Swedish observers are once again seeing Russians… not subs this time but drones. Allegedly drones of unknown origin began to appear in the sky over the strategic infrastructure of Sweden, including nuclear power plants
Naturally, “experts” immediately identified the country of their manufacture and launch. “This is a demonstration of power. Someone wants to show that there is no drone protection equipment at these nuclear power plants. Whether they are criminals with connections in Russia or pro-Russian separatists is anyone’s guess. But I am almost certain that the Russians were involved,” Dan Hermansen, director of the anti-drone company My Defense, expressed his opinion.
Even if the Swedish prosecutor’s office, after a thorough investigation into the “mysterious luminous spots in the night above the nuclear power plant” reported that there were no signs of foreign reconnaissance activities (as prosecutor H. Irman said on Swedish Radio, among others), the media continues to see drones as the hand of the Kremlin, now an innovative one.
Submarines, apparently, no longer excite the imagination, but drones are something new.

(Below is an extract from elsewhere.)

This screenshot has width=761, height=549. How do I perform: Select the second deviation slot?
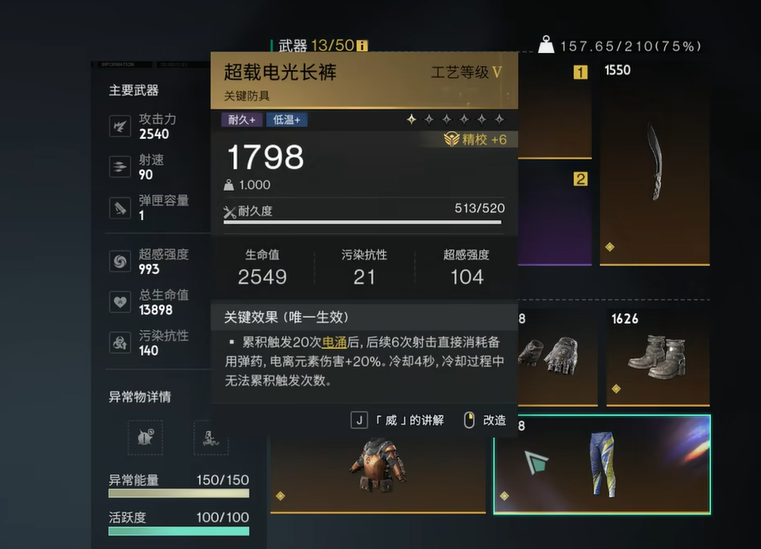pyautogui.click(x=211, y=437)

Or is it old school?
I read that in ancient times the Scandinavians living in what is now Sweden, the mighty Vikings, used hallucinogenic plants in large quantities before battle to put themselves into a “battle trance”. At the same time, they saw wondrous images of their battles against monsters and dragons.
Some scholars believe that the vibrant and distinctive Scandinavian mythological epic was caused in part by a predilection for “magic hallucinogens”.

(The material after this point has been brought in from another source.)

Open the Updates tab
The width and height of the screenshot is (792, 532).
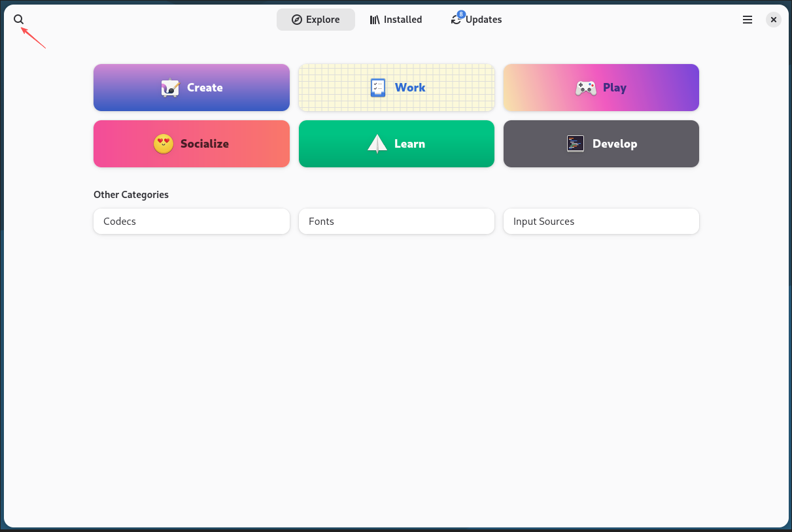click(x=476, y=20)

The American cultural historian Mike Jay states: “A great deal of Victorian folklore associated mushrooms, including poisonous ones, with elves and fairies [mythical beings in Germanic-Scandinavian and Celtic folklore], the Hollow Hills [the fairy place of the Arthurian Breton cycle] and the involuntary transport of the narrator into a magic land, a world of shifting perspectives and elemental spirits”. Maret Saar, an Estonian researcher of ethnobotany and ethnomimicology, considered that “the use of fly agaric plants (Amanita muscaria) was also used for reciting songs and epic poems and summoning spirits to one’s side”.
Scientists are still studying the subject. Carsten Fatur, an ethnobotanist from the University of Ljubljana, believes that all along, researchers have been wrong about the berserkers’ predilection for fly agarics. The Vikings did use some psychotropic substance, but it was definitely not fly agaric, the more so because they do not grow in all Scandinavian countries. The most possible candidate for this role, Fathur said, was black bélène.